Staff Summary of Public Testimony (Appropriations):

(In support) High drug prices challenge affordability in healthcare.  Most of the increases in prescription drug costs are driven by unit cost rather than prescription volume.  Drug companies are in control of the original price of the drug.  The bill's requirements that carriers and manufactures report on the most expensive drugs contributing to rising premiums is a step toward improved transparency and price control. Patients need drugs they can afford.  One out of every four Americans report difficulty paying for their prescription drugs.  One out of every eight Americans report that they or a family member have rationed dosages as a way to decrease prescription drug costs.  The majority of Americans support policies that increase transparency on the drug price setting process.  High list prices are important.  They are the basis for negotiating discounts and rates.  Drug pricing is a complicated issue.  This is the first step we can take to identify solutions to the problem of high cost drugs.

(Opposed) The bill mandates a number of reporting requirements but does not acknowledge that much of this information is already reported to the Securities and Exchange Commission and the Food and Drug Administration much earlier in the process.  The advanced notification requirements could create drug shortages.  The bill focuses exclusively on list price.  Manufactures set list price but also pay extensive rebates.  This often does not get forwarded on to the consumer.  List price is often blamed for the high cost of drugs.  This obfuscates the role that carriers and other's play in this issue.  If the state is going to invest in drug price transparency it should do so across the spectrum of entities that play a role in drug pricing.  This would provide a more comprehensive look at transparency.  The information collected in this bill will not help answer the question of why a person pays what they do at the pharmacy counter.  Generic drug manufacturers do not always know 60 days in advance of a drug price increase, as there is a high level of fluctuation as manufactures compete with each other.  The fines in the bill create a perverse incentive in this case.          

Persons Testifying (Health Care & Wellness): (In support) Representative Robinson, prime sponsor; Courtney Smith, Kaiser Permanente; Sybill Hyppolite, Service Employee International Union Healthcare 1999 Northwest; Meg Jones, Association of Washington Healthcare Plans; Mel Sorenson, America's Health Insurance Plans; and Thomas MacRobert.

(Opposed) Eric Lohnes, Pharmaceutical Research and Manufacturers of America; Lee Newgent, Pharmaceutical Industry Labor Management Association; and Abbey Moore, Association of Accessible Medicine.

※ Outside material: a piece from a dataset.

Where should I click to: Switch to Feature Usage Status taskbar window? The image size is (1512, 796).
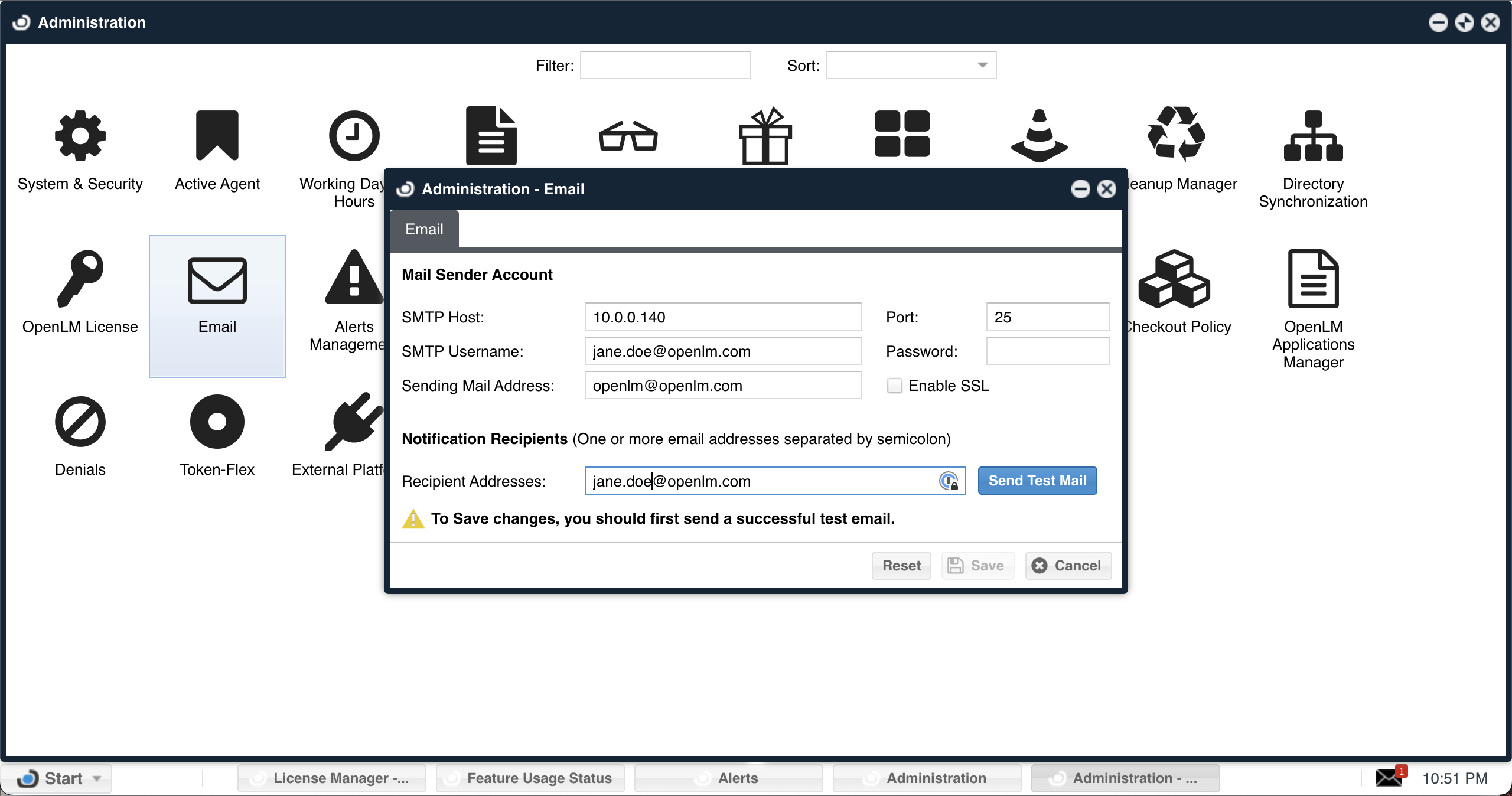click(x=529, y=778)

Persons Testifying (Appropriations): (In support) Courtney Smith, Kaiser Permanente; and Sybill Hyppolite, Service Employees International Union Healthcare 1199NW.

(Opposed) Eric Lohnes, Pharmaceutical Research and Manufacturers of America; Bill Clarke, Biotechnology Innovation Organization; and Abby Moore, Association of Accessible Medicine.

Persons Signed In To Testify But Not Testifying (Health Care & Wellness): None.

Persons Signed In To Testify But Not Testifying (Appropriations): None.